OpEd, Politics

Beware of land grabbers

By Esther Aurelio Agira


Land grabbing is the act of taking someone’s land in an unlawful manner. A land grabber might be an individual, organization, government institution, or even the private sector.

Land grabbing and corruption are like two sides of the same coin, since land grabbing is always associated with dishonest activities and power abuse for personal benefit or a certain institution. There is no difference between a land grabber and a thief of the land.

Disputes over land ownership are widespread in Central Equatoria State, though the constitution clearly states that land belongs to the community. According to the Transitional Constitution of the Republic of South Sudan, 2011 Part Twelve on land ownership, Article 171, the land system in South Sudan shall consist of three categories: (a) public land; (b) community land; and (c) private land.

Public land shall include, but not be limited to: (a) all land owned, held, or otherwise acquired by any level of government as defined by law; and (b) all land that is not otherwise classified as community or private.

Community land shall include all lands traditionally and historically held or used by local communities or their members. They shall be defined, held, managed, and protected by a person under leasehold tenure in accordance with the law.

Private land shall include registered land held by any investment land acquired under lease from the government or community for purposes of social and economic development in accordance with the law and any other land designated as private land by law.

According to the constitution, community land shall include all lands traditionally and historically held or used by local communities or their members. They shall be defined, held, managed, and protected by law.

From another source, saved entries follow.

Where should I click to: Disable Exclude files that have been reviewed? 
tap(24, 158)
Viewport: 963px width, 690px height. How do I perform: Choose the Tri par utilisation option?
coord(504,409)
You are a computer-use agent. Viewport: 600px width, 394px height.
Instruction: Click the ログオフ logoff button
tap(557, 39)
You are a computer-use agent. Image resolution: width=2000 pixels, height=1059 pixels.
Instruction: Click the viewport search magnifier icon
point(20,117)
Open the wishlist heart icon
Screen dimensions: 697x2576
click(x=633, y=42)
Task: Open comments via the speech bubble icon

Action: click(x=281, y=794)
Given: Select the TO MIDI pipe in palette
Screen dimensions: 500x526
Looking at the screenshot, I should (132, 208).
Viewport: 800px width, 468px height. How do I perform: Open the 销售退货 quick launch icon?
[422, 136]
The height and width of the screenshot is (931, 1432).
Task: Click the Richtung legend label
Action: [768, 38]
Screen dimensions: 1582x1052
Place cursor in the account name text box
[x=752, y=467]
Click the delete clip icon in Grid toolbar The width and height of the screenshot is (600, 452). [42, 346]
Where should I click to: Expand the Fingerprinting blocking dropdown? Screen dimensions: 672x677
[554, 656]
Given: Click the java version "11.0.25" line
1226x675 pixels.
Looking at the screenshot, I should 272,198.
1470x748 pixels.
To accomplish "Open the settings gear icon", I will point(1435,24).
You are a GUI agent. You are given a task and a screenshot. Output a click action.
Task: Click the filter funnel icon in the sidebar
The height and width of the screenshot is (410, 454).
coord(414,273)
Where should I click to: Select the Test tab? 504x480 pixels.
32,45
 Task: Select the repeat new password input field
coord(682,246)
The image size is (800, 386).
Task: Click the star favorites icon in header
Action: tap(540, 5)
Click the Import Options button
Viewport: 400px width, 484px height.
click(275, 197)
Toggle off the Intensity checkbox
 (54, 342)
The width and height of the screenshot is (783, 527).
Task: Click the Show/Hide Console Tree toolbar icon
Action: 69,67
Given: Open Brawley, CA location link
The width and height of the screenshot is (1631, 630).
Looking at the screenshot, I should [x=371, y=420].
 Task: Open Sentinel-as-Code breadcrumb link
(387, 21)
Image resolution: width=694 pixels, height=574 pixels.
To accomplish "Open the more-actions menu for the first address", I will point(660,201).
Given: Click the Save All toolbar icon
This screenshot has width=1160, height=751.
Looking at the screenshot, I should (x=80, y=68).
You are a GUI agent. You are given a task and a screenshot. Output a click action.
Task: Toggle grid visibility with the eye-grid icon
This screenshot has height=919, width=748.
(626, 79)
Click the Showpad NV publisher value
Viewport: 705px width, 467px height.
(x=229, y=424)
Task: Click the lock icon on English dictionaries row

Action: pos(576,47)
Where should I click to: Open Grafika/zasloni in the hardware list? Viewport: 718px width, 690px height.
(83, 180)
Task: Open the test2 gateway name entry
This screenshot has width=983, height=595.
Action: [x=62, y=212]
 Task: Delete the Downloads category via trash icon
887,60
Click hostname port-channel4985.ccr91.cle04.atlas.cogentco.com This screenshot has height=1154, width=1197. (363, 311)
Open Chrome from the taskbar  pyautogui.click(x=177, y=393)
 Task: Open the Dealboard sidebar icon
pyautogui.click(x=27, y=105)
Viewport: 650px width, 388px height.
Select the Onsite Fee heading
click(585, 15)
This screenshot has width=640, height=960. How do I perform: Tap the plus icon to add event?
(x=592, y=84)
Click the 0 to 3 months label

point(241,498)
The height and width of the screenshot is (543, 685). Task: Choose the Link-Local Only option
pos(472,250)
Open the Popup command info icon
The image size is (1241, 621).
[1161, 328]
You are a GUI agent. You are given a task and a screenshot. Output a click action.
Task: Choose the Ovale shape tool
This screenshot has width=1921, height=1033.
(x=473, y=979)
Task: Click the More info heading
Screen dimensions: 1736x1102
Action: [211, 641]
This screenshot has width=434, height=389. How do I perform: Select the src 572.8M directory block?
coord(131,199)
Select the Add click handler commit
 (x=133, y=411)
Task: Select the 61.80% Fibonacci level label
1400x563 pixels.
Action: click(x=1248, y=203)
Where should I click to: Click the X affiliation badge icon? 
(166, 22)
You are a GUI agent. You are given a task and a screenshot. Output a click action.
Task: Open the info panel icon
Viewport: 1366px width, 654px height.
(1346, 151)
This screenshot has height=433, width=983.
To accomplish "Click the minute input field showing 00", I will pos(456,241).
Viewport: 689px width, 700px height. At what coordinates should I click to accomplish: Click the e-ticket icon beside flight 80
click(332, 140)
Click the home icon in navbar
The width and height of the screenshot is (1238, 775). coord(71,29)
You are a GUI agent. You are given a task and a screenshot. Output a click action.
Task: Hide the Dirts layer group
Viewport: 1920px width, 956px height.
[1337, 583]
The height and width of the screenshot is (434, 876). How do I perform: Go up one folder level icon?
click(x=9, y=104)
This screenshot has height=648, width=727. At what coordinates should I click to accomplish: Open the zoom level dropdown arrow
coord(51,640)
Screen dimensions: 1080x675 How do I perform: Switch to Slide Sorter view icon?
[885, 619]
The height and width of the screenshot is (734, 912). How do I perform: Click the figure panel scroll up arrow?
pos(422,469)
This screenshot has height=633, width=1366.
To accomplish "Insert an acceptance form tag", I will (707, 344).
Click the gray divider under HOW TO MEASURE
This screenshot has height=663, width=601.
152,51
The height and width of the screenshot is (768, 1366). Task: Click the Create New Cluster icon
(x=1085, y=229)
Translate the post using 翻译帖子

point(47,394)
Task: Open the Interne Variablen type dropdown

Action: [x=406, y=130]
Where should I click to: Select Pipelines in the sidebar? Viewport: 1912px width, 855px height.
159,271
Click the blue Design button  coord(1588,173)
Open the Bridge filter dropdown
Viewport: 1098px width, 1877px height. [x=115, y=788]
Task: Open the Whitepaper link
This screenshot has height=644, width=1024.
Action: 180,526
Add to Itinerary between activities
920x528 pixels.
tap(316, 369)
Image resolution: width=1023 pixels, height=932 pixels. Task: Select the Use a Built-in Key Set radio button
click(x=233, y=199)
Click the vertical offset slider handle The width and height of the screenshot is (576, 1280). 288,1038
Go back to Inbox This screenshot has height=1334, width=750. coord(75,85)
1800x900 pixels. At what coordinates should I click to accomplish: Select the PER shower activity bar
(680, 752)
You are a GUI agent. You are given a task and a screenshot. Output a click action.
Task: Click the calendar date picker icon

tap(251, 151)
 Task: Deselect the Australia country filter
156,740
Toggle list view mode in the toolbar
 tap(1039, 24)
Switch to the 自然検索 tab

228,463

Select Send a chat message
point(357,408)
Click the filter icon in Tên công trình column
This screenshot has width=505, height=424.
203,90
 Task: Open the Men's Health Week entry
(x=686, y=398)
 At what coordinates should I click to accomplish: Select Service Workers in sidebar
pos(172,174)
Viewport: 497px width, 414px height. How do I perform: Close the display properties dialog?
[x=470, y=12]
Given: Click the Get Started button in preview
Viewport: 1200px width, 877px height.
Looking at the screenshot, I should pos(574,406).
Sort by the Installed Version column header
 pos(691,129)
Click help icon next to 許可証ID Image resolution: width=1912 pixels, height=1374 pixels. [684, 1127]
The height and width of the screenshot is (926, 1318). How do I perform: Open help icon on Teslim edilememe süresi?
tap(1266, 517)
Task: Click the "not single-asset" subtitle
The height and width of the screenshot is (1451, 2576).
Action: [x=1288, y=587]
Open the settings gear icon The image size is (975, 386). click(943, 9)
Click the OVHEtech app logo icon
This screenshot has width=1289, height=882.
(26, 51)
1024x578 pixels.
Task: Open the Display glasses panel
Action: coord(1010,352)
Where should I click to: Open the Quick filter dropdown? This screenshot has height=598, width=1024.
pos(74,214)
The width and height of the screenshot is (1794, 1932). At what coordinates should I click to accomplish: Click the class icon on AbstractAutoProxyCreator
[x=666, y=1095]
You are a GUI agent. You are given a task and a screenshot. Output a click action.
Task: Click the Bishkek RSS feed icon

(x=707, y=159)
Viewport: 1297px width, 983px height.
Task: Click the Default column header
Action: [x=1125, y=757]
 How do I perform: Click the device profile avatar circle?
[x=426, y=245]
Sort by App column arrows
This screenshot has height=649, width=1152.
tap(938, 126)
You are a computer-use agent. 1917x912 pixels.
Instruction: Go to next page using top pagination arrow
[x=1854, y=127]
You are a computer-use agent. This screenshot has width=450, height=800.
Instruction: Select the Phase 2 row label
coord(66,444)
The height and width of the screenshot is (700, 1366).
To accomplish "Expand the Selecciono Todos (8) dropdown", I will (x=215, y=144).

Though the constitution clearly stipulates the right procedures for one to own land in the country, this section of law falls on the deaf ears of the crooks. The crooks are mostly in charge when it comes to land distribution and management. If one stays in Juba for less than a month, he or she would have come across the issues of the land dispute and land grabbing. When it comes to the issue of land grabbing, certain institutions have failed to do their part as demanded by the constitution and the job description.

Land grabbers are neither ashamed of themselves for grabbing communities’ land nor do they respect native communities. For instance, some non-native communities in Central Equatoria State organized themselves, headed by chiefs, to distribute and sell out community land that belonged to the Bari community, which is totally against the constitution.

One should be careful when purchasing land in Central Equatoria State. For instance, some residential areas, like Hai Referendum in Juba County and Jebel Dinka in Luri County, have their own systems of dealing with land disputes, which in most cases do not align with the constitution.

Many people have been complaining of fraud, which has become a new fashion in Juba City. To begin with, some non-native chiefs claim to be in charge of distributing land to the people. Those non-native chiefs selling and distributing lands that belong to the indigenous communities, which is completely against the Transitional Constitution of the Republic of South Sudan, 2011 Part Twelve on land ownership,

Fraud and dispute over land ownership did not stop with non-native chiefs alone; they also involved native chiefs as well as indigenous people. Native chiefs, together with their people, sometimes sell lands to more than one person, and later they disappear, leaving the three buyers of the same land in dispute. The bitter truth is that the non-native’s motivating factor toward land grabbing is to generate more money.

As an act, land grabbing long ago was at an infant stage, whereby some of the people who were privileged grabbed land from plots from poor people. As time goes on, he also became greedy for more, so he started to grab football fields where the children and youth often played on their leisure time. However, those youth did not keep quiet; they tried to resist the land grabbing. Unfortunately,  the youth were not as strong as the land grabbing, so they have been defeated. Even some of those youths were engaged in bad activities such as niggers groups, drug abuse, and alcohol abuse.

To prevent land grabbing, the land rights of the indigenous people must be respected and protected, and disputes over land ownership should be taken seriously and dealt with in a constructive, inclusive, and peaceful manner. Governments are supposed to protect their citizens, and indigenous and non-indigenous individuals should respect and obey the law and SSC.

Indigenous people should be honest when selling a piece of land to a client and not buy one piece of land for more than two or three people under any circumstances. However, most of the cases of land disputes are caused by the native people. Native people would sell the land to more than two people, and then he or she would disappear and leave the three buyers in conflict with one another. Therefore, the conflict between three people would lead to communal conflict and result in tribalism. Nevertheless, the circle of hearts would continue.

There are a number of solutions to prevent land conflict, such as the establishment of effective land use planning. Land use planning is a process that involves identifying and allocating land for different uses, such as agriculture, housing, and conservation. This can help prevent grabbing by ensuring that land is used for its intended purpose and that there is conflict in land use.

However, in the case of South Sudan and particularly Juba City, a durable solution to land grabbing is already in our hands, but the people are too blind to see the constitution.